• _What to produce_:
In the Makwa Lake article below, what is the name of the small dam at the lake's outflow?
::: Passage :::
- Location: RM of Loon Lake No. 561, Saskatchewan
- Coordinates: 54°04′00″N 109°15′03″W﻿ / ﻿54.0668°N 109.2507°W
- Part of: Churchill River drainage basin
- Primary inflows: Ministikwan Creek
- Primary outflows: Makwa River
- Basin countries: Canada
- Surface area: 3,186.4 ha (7,874 acres)
- Max. depth: 27.5 m (90 ft)
- Shore length^{1}: 67.9 km (42.2 mi)
- Surface elevation: 520 m (1,710 ft)
- Settlements: Loon Lake

= Makwa Lake =

Lake in Saskatchewan, Canada

Makwa Lake, which is Cree for "Loon Lake", is a lake in the west-central region of the Canadian province of Saskatchewan in the transition zone between parkland and boreal forest. The Battle of Loon Lake, which was last battle of the North-West Rebellion, happened at Steele Narrows, a strait at the entrance to Sanderson Bay on Makwa Lake. The site is now part of Steele Narrows Provincial Park.

Makwa Lake is home to a section of Makwa Lake Provincial Park, two First Nations (Thunderchild and Makwa Sahgaiehcan), and two communities (Loon Lake and Pine Cove). Pine Cove and Loon Lake are along the eastern shore and accessed from Highway 26 while Highway 699 runs along the southern shore and provides access to both provincial parks. The two First Nations each have two Indian reserves at the lake: Thunderchild 115S, Thunderchild 115Z, Makwa Lake 129, and Makwa Lake 129B. At the lake's outflow, at the north-east corner, is a small dam called Makwa Lake Control that is used to control lake levels.

== Description ==
Makwa Lake is divided into two main bodies – one to the east and one to the west. Originally the sections were considered separate lakes with the western part being called 'Loon Lake'. They are separated by a shallow, marshy strait near where Ministikwan Creek enters the lake. The communities of Pine Cove and Loon Lake, Makwa River, and Makwa Lake Provincial Park are on the eastern side while Steele Narrows Provincial Park and Sanderson Bay are on the western side. Sanderson Bay is also referred to as Upper and Lower Tullibee Lake. Upper Makwa Lake is a narrow lake between the two main bodies of Makwa Lake and north of Jumbo Lake that drains into Sanderson Bay. Jumbo Lake flows into the eastern body of Makwa Lake via the smaller Little Jumbo Lake.
::: Provided material :::
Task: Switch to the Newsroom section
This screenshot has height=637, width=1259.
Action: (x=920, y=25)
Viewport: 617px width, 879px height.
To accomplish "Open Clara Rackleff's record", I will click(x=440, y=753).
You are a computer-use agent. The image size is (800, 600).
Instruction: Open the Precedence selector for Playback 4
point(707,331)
:::
::: Provided material :::
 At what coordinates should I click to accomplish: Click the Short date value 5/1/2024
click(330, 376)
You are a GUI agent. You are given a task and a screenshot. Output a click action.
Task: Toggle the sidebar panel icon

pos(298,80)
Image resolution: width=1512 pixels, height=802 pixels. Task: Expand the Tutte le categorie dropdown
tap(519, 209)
:::
• _Exercise answer_:
Makwa Lake Control